▶ **Einträge**
○ ○ ○ ○

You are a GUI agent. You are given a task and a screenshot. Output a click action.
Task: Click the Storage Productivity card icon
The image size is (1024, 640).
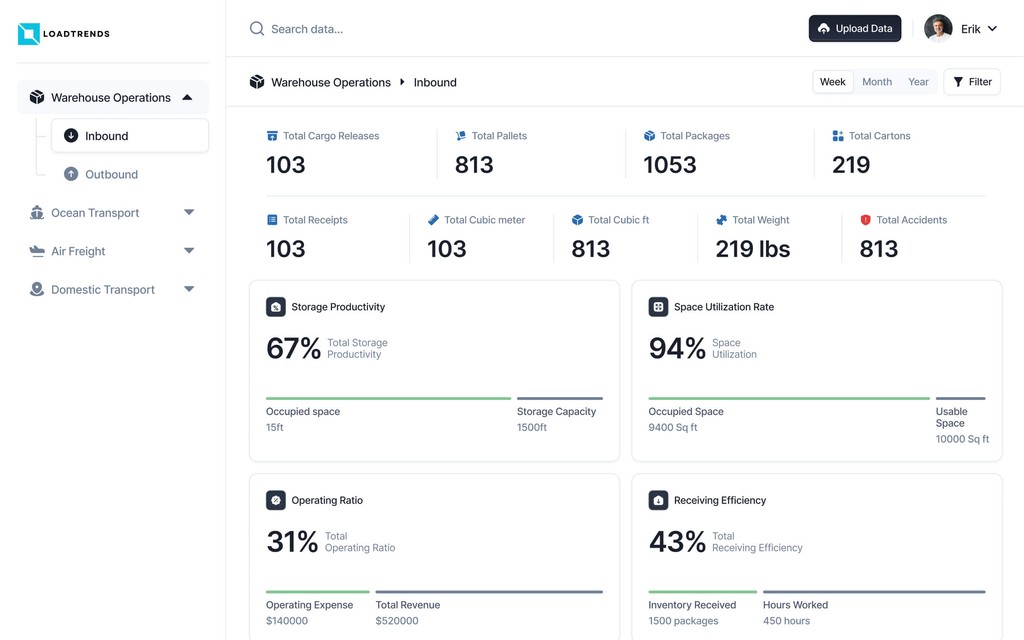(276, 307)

○ ○ ○ ○

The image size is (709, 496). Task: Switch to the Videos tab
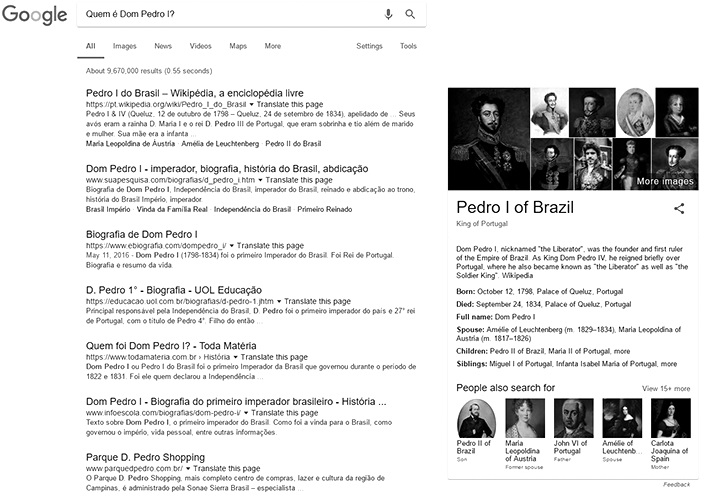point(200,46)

○ ○ ○ ○

▶ **Aufgabe**
Ordne die Zeilen von der Zeile mit „The image size is (709, 496).“ bis zur Zeile mit „point(200,46)“, beide eingeschlossen, als Markdown-Tabelle mit den Spalten Nr und Zeile an und lass Leerzeilen weg. Bilder gehören nicht in die Antwort.

▶ **Lösung**
| Nr | Zeile |
|---|---|
| 1 | The image size is (709, 496). Task: Switch to the Videos tab |
| 2 | point(200,46) |